Q: Can I buy insurance in another state?

A: Yes. 

If you live in a State that is part of an inter-state compact, you can purchase coverage in a neighboring State. These interstate markets will continue to provide basic consumer protections, access to essential benefits, and other insurance reforms that are included in health reform.

Q: Will the government decide what treatment I can get?

A: No.   

Treatment decisions will be made by your doctor and you, just as they are today. The government will not interfere with your relationship with your doctor.

Situation 5 – I buy my own insurance

You will have access to new insurance choices in the same insurance marketplace where all members of Congress will buy their insurance. Either way, there will be new protections from insurance company abuses, and tax credits will make coverage more affordable.

Q: Will I pay more than I am paying today?

A: No. 

You will likely pay less—perhaps much less.  If you buy coverage like you have today on your own, premiums are expected to drop by 14 to 20 percent. If you get coverage through your job, premiums could decline by up to 3 percent.

In addition, many Americans buying coverage in the individual market will qualify for tax credits that reduce their premiums by an average of nearly 60 percent – and they will get better coverage than what they have today.

Q: Will I have to pay higher co-pays and deductibles?

A: Highly unlikely.  

Health insurance reform will limit what you have to pay out of pocket, a protection that does not exist today.  And for the first time, no one will be required to pay more than a set percentage of their income on health care coverage. 

And, if you like the coverage you have today, you can keep it.

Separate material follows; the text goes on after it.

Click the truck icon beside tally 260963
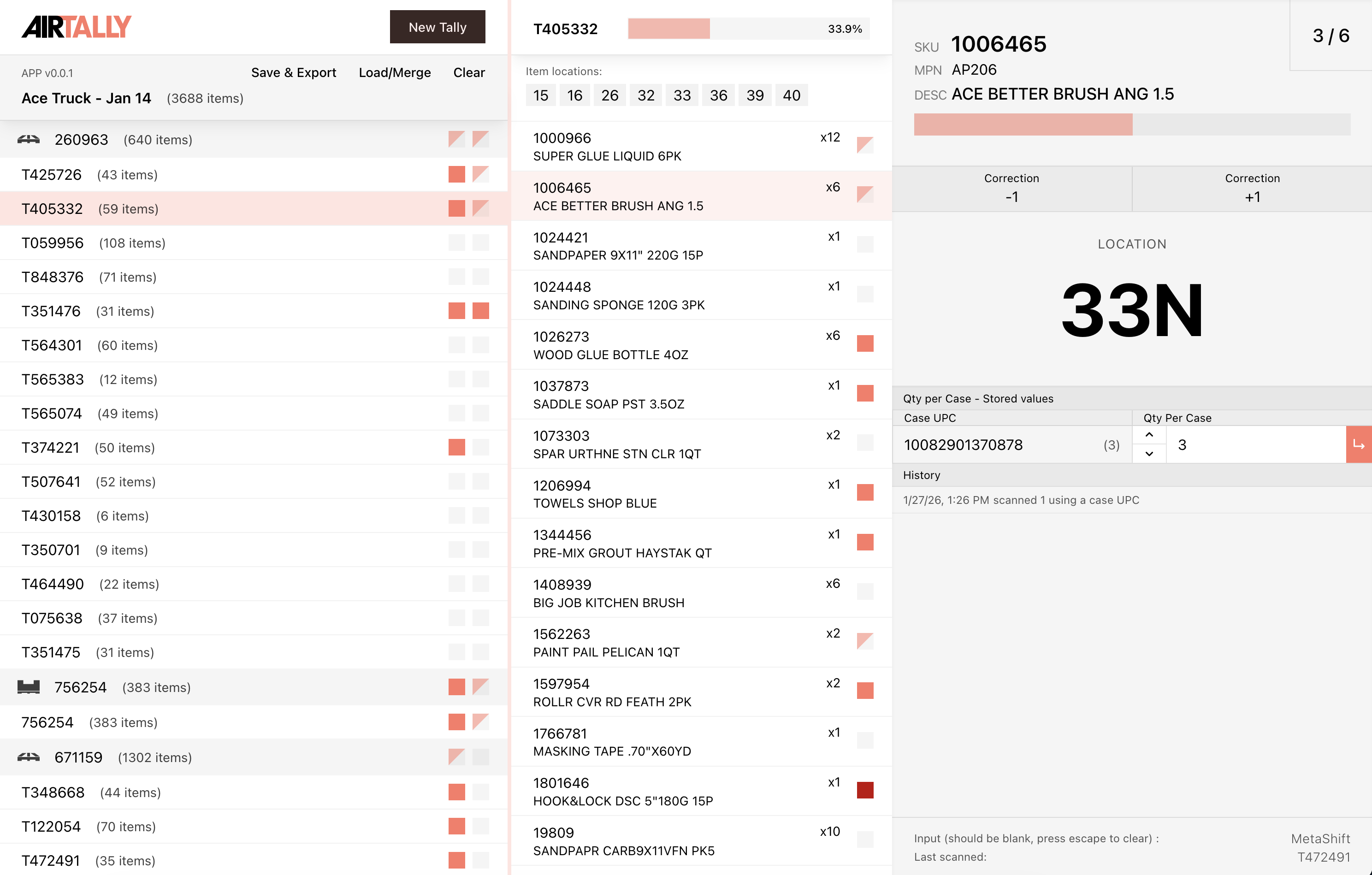 point(30,139)
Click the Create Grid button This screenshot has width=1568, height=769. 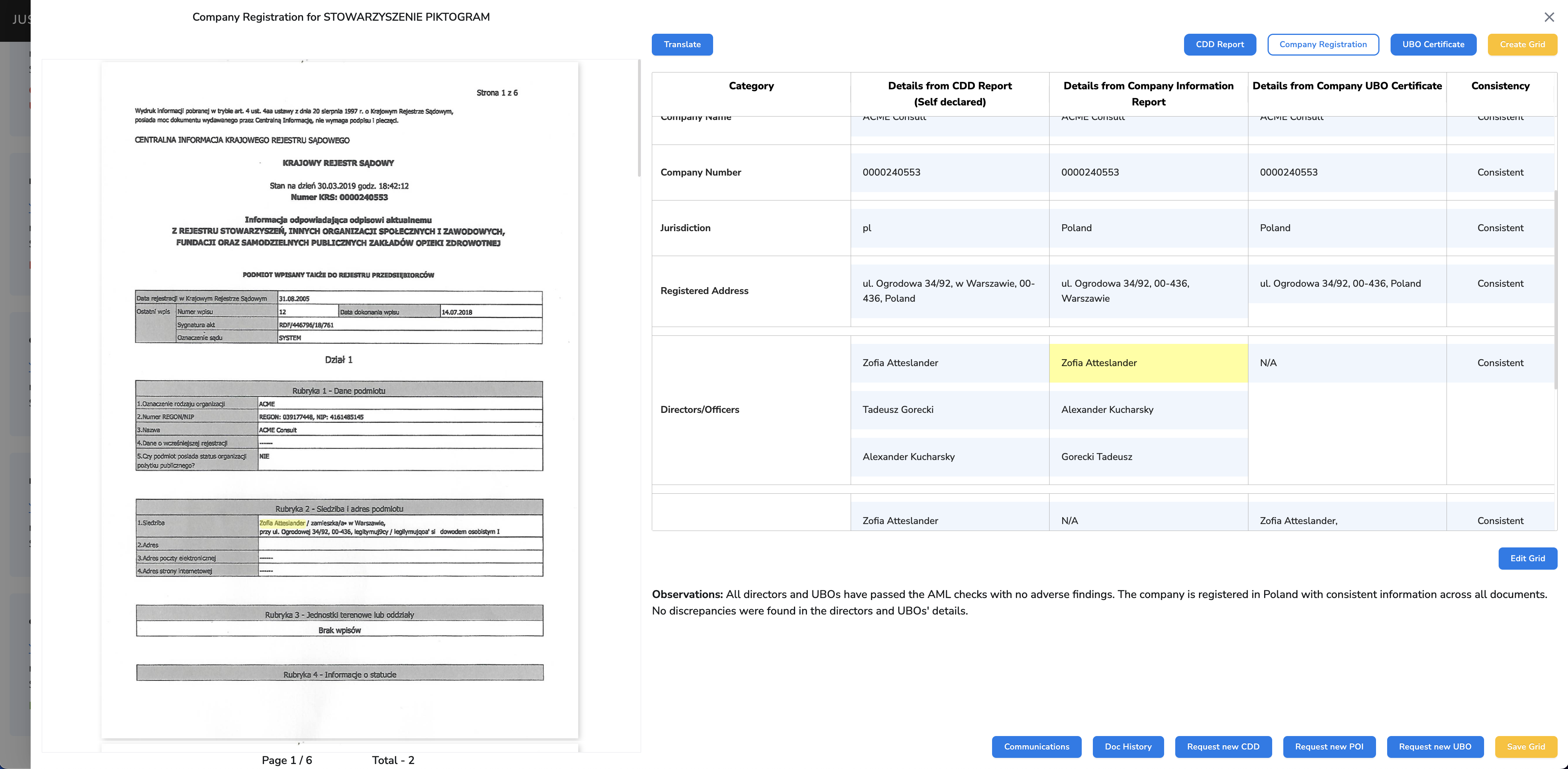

Q: Can I still see specialists?

A: Yes.

With health insurance reform, you will have more secure and comprehensive coverage. All plans in the exchange will be required to provide a package of essential benefits – a guarantee that is not available today – and the package will include preventive services at no cost.  Consumers shopping in the exchange will choose from options that provide different levels of cost-sharing so that they can pick a plan that best meets their needs and financial circumstances.

Q: Will I be able to challenge coverage decisions by my insurance plan?

A: Yes.

Every insurance plan will be required to have a process for resolving disputes around your benefits and coverage, and you’ll be able to appeal any plan decisions that you disagree with to an independent appeals process.

Beyond that, States will receive support to set up independent offices to assist consumers with filing insurance complaints and appeals.

Q: What are you going to do about all the confusing forms I have to fill out?

A: Make it simple.

Health reform will require plans to use clear and plain language on insurance forms so that you can easily understand what benefits and what doctors are covered in your plan. And, it will standardize forms to reduce the confusing and overwhelming paperwork that all Americans have to confront today.

Q: What will happen if my insurance company raises my rates?

A: The President’s plan requires public disclosure of the percent of premiums applied to overhead costs, so that you can be certain you are getting the best value for your premium dollars. 

If your insurance company spends too much of your premium dollars on overhead, such as big salaries, administrative costs and marketing, they will be required to give you a rebate. 

Until the insurance exchange marketplace is up and running, there will be a process for annual reviews of all requested increases in premiums.  Insurance companies that raise rates arbitrarily will not be allowed to sell policies in the new insurance marketplace.   This process continues even once the Exchange is up and running.